Source extract =>
IBS is still busy ruining my life.
It's hard to chart the severity of this bullshit, but it really feels to me like it's getting worse over time. I used to take the odd day off from work to quietly manage my symptoms in peace and let them pass, but now that I'm working from home, doing that feels wrong. So I try to work around my bad days.
But this is very difficult. IBS is something that keeps me up at night. By the end of the day, I'm usually riddled with gas. It's like it gets trapped in there and doesn't want to come out unless it's en masse. The belching can actually force itself out of me and it can be painful. And it's something that will keep me up.
And if that's not happening, I'm often backed up, pardon the expression, which inherently steals my energy and robs me of rest due to rumbling discomfort.
So sometimes, being unable to sleep until 3:00 or 4:00, I don't wake up in time for 8:00 to start work. I figure I can get at least another hour or two, and then skip a break and work late if my work assignment sheet will allow it, and it usually does. At least then I don't have to be thoroughly exhausted, only rather tired.
But when the, shall we say, gates open, the day is shot. But I still work. Why? Because I work from home and feel too foolish to call in on these days and say my bowels are malfunctioning again, I need the day off. It's embarrassing.
Occasionally these open-gate days coincide with a late night. It's a terrible whammy of suffering. And I have taken the day off a couple times, but not as often as they happen.
Why? I just feel like they need me. I know they do. My sudden absence (anyone's really) throws off the whole schedule. The other two people who do what I do could be overloaded. I feel immense pressure to work through it.
My health is suffering, though. My mind is frazzled. I'm getting very burnt out. I feel anxious about work now, because I feel like I'm falling behind, always needing a nap I can't take, always bloated and cramped. Unfortunately, stress is a major trigger, and this whole thing is stressing me out.

Stored dataset items:
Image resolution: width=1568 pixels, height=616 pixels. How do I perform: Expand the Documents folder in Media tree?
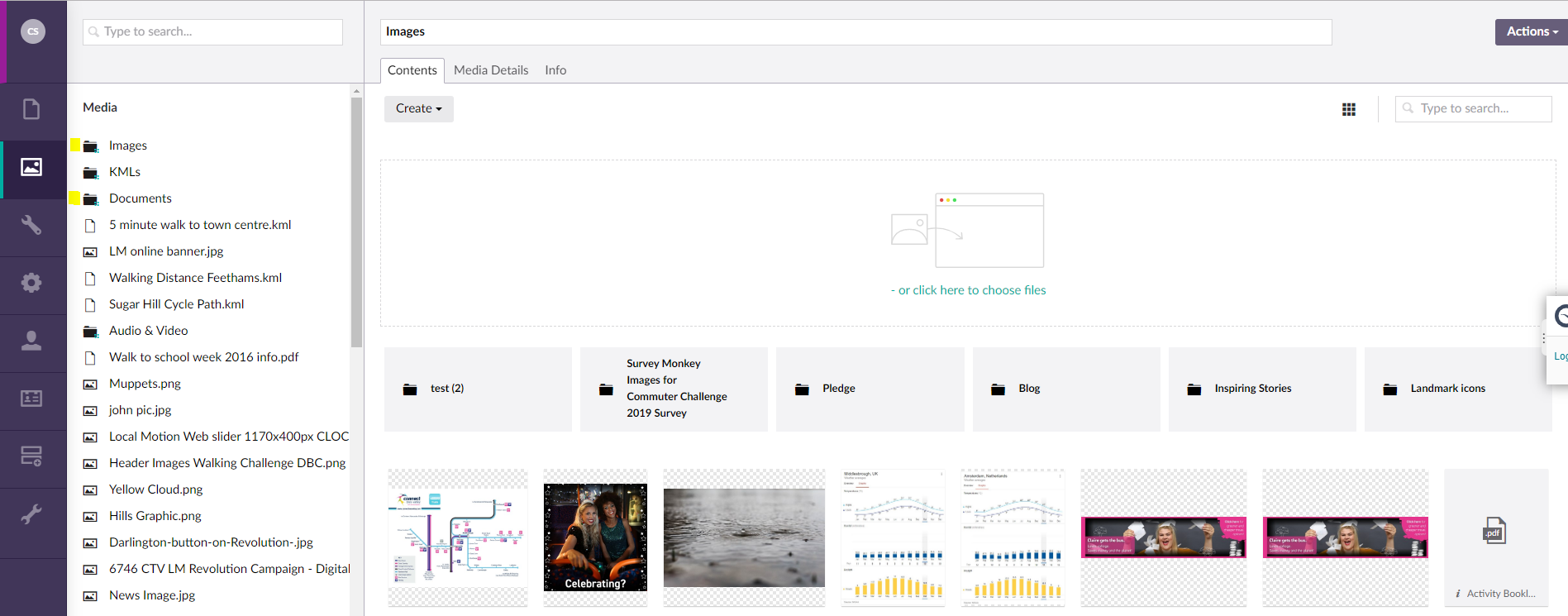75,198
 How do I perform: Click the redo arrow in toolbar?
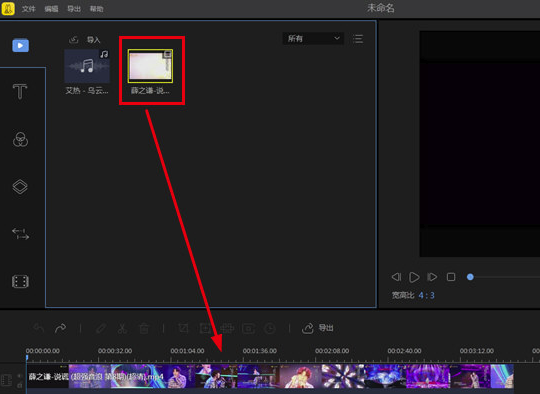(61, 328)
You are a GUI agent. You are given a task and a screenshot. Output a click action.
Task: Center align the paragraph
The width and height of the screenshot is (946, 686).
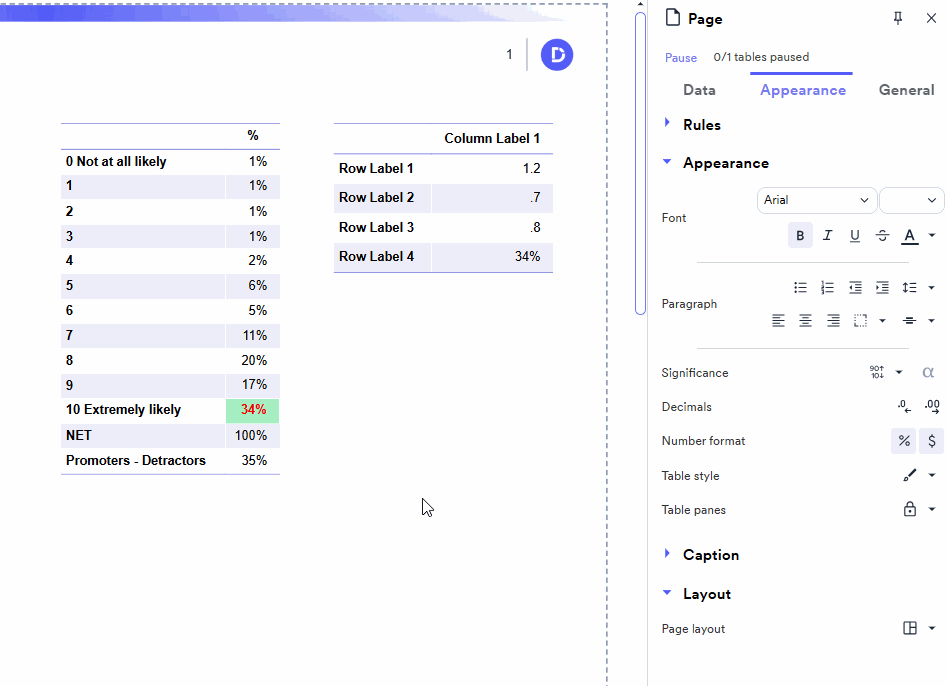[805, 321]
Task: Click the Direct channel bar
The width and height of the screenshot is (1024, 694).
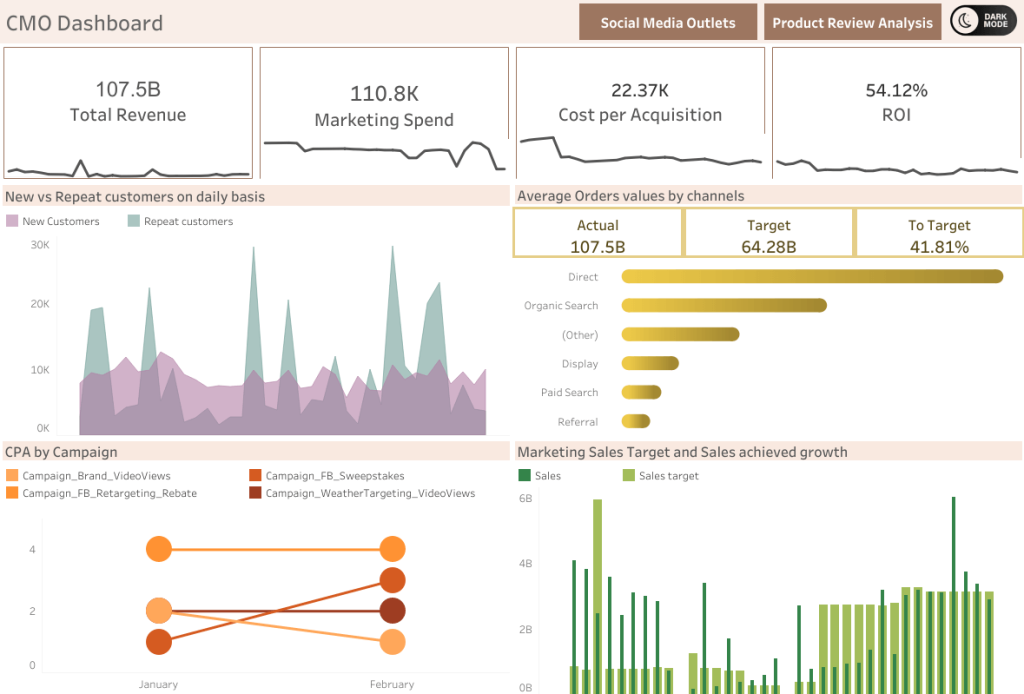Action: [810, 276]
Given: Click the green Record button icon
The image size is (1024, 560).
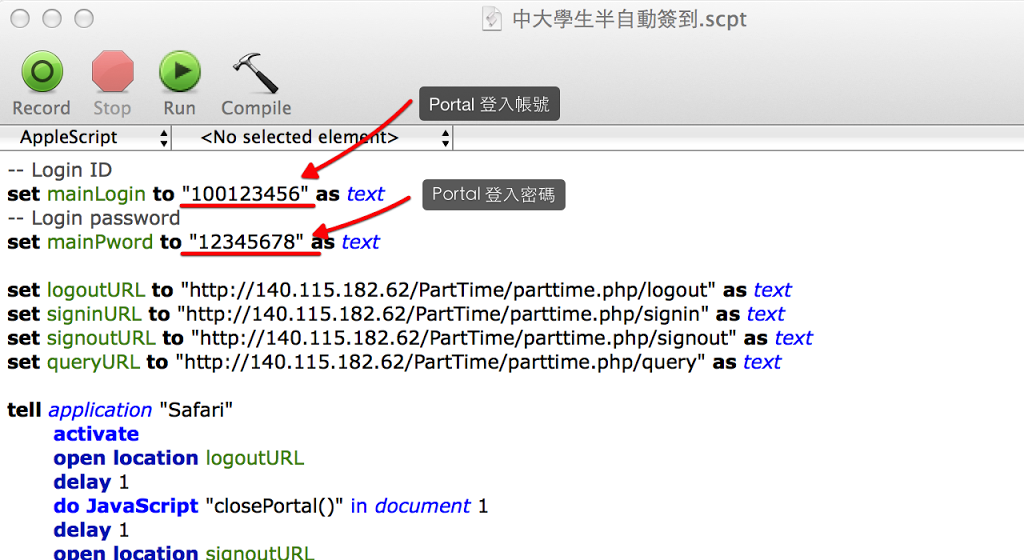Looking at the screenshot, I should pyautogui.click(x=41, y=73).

Your objective =>
Continue the personal account of living and working with IBS from the point where it stops.

Solved exercise =>
And I am pretty sure my work doesn't understand. And this is my fault. I just loathe the thought of calling in and explaining this. Who wants to talk to their bosses about their bowel dysfunction and explain why it's impairing ability to work? I try to make it sound like it's not a big deal when I do mention it. I don't want to complain and get honest about it, because when I do I cry.
And now I'm at a crossroads. I had a terrible day at work, where I had to admit I was well behind because I spent so much time in the bathroom. And I know they were frustrated with me. I'm harder to get a hold of via email, which makes their job harder. Well, I'm away from my desk frequently to use the toilet or lie on my stomach or do some stretches to ease my discomfort.
I'm not sure what to do. Do I sit down with my boss and give her a doctor's note and explain my situation? It feels so needy and whiny. And I've recently had a separate health concern regarding the computer. But what I've been doing is catching up to me. I feel emotionally drained from this whole thing.
I have good months, the sort where I actually tell myself I just don't have IBS anymore, just to feel free, but I haven't had a symptom-free stint in awhile. And I long for that, I really do.